The front weight’s slope is only about 0.03 of the output’s desire, roughly thirty times weaker than a weight one factor from the output (0.5¹ = 0.5). It receives a tiny fraction of the learning signal, so it changes very slowly. Push the depth further and it gets dramatically worse (0.5¹⁰ ≈ 0.001): in a very deep network the front layers can receive almost no signal at all. That is the vanishing gradient problem, straight out of multiplying many small rates along a long chain.

Flashcards

Nine cards. Click any card to reveal the answer. Use the Print flashcards button to lay out the full set as one card per page, ready to print or save as a PDF for offline review.

Q. What is backpropagation, in terms of calculus?

It is the chain rule applied through the network’s layers and executed backward. The “how much each knob should change” from lesson 8 is computed by multiplying the rate of change at each layer the wiggle passes through. No separate magic on top of the chain rule.

Q. State the chain rule in one line.

df/dx = (df/dg) · (dg/dx). Rates multiply along a chain: nudge x, g responds, then f responds to that, so the two responses stack as a product.

Q. Why is the cost a chain (nested function)?

The cost depends on the output, which depends on the last weighted sum, which depends on the previous activations, and so on to the input, one nesting per layer. A weight’s effect ripples through every layer, so its slope is the product of the per-layer rates.

Q. In dC/dw1 = (dC/da3)(da3/da2)(da2/da1)(da1/dw1), what is each factor?

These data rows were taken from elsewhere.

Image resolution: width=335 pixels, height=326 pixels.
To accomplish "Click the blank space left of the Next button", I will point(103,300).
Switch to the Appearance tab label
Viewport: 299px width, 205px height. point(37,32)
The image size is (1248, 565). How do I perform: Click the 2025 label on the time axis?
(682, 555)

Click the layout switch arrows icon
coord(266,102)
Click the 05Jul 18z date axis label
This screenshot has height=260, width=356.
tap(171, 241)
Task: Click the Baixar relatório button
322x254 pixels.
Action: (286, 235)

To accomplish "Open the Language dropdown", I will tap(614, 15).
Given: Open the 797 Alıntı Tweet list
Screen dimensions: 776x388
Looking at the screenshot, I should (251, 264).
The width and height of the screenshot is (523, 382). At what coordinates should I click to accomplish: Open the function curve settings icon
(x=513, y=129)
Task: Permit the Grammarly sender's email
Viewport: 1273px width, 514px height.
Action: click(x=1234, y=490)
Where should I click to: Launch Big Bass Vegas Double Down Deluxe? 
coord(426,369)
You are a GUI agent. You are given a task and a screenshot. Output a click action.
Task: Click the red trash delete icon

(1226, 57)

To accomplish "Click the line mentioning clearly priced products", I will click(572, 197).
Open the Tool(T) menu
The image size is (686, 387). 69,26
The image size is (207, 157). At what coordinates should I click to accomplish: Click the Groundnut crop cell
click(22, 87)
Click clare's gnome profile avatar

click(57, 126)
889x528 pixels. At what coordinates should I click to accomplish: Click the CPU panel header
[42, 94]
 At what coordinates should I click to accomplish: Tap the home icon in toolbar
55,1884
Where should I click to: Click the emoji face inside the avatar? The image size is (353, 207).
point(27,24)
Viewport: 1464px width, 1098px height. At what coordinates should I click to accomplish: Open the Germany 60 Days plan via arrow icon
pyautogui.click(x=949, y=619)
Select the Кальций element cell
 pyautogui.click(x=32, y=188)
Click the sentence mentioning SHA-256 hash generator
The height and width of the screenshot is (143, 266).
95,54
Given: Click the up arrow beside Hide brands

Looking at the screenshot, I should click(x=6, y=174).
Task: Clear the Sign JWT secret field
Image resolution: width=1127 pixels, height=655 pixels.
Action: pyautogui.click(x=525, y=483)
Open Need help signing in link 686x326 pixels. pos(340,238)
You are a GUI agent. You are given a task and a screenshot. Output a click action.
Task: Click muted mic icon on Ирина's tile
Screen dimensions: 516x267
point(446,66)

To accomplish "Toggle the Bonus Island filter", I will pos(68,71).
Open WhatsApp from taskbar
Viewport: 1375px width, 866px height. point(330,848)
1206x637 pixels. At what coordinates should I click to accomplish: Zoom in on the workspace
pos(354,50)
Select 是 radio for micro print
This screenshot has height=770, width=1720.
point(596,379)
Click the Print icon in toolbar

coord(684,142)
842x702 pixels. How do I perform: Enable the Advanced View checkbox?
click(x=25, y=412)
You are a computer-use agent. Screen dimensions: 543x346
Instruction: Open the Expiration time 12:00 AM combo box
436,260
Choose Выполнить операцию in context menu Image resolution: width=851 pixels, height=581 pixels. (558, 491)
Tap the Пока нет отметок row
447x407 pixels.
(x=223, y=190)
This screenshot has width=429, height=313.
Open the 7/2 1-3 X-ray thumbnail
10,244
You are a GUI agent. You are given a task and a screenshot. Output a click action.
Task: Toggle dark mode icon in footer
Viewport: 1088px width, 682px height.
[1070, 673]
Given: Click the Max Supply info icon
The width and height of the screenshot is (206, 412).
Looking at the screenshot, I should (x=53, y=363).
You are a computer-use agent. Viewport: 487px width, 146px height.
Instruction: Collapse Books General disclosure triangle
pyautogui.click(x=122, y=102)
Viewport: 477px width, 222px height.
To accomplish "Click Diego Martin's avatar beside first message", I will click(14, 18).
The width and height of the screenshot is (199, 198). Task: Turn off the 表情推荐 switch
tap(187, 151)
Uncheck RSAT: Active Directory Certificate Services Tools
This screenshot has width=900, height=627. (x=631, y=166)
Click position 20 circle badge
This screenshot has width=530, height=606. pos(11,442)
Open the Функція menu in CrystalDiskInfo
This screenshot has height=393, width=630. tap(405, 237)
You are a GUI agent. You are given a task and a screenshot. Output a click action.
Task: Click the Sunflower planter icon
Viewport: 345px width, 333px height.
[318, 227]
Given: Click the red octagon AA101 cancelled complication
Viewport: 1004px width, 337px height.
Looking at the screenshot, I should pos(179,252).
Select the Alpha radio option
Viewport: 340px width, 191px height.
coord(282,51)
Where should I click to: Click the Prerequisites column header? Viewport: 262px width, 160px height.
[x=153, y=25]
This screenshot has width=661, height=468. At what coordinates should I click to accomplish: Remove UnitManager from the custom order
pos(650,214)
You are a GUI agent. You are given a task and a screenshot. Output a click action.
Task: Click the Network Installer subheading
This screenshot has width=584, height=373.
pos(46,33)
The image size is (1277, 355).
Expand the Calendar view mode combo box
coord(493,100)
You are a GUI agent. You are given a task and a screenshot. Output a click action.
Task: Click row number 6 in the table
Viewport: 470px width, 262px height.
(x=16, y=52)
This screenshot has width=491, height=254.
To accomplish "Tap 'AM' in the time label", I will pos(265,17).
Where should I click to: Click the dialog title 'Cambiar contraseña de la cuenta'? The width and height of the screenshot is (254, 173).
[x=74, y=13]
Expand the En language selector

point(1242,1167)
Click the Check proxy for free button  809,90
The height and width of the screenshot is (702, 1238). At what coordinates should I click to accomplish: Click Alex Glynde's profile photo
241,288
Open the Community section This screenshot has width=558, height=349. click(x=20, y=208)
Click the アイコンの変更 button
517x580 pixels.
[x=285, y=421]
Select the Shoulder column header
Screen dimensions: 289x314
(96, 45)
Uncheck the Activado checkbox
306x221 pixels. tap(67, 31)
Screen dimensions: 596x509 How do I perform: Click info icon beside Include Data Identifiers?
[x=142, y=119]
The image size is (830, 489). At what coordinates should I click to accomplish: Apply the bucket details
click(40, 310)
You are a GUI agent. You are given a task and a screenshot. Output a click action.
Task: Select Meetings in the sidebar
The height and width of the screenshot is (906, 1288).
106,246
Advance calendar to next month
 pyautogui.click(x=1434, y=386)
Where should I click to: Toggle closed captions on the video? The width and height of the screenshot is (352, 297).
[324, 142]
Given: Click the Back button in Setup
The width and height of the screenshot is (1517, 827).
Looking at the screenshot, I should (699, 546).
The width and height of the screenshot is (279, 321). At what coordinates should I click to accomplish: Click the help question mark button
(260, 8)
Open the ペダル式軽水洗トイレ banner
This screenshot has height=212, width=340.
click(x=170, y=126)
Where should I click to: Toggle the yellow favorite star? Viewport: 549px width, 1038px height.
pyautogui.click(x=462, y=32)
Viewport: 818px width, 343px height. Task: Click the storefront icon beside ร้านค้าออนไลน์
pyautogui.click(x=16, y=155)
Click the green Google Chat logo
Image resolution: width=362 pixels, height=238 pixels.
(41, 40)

dC/da3 = the output’s desire (lesson 8); da3/da2 = w3 and da2/da1 = w2 = the desire flowing back through each weight; da1/dw1 = a0 = the input feeding the weight. For a0=1,w1=2,w2=3,w3=0.5,y=2: 2·0.5·3·1 = 3.

Q. Why run the chain rule backward?

Because every weight’s chain shares the output-side factors. Computing from the output backward calculates each shared factor once and reuses it. Going forward recomputes them for every weight. Same answers, far more work.

Q. How does one backward sweep give the whole gradient?

The chains for all weights share their output-side factors, so a single backward pass computes every weight’s slope at once, for about the cost of one forward pass. That is the arithmetic reason behind lesson 8’s “one backward pass yields the whole gradient.”

Q. What does adding the activation function back change?

Each layer just contributes one extra factor to its chain, the slope of the activation function (sigmoid or ReLU) at that point. One more small number to multiply per step; the method is unchanged.

Q. What is the vanishing gradient problem?

When a long chain has many factors each below 1, their product shrinks toward zero, so front-layer weights in a deep network get almost no learning signal. It comes straight from multiplying many small rates along a long backward chain.

Q. Do you need to master calculus to understand backprop?

No. You need one line: rates multiply along a chain. Track 8 builds the chain rule in depth, but lesson 8’s desires-propagating-backward intuition already carried the idea before any symbols appeared.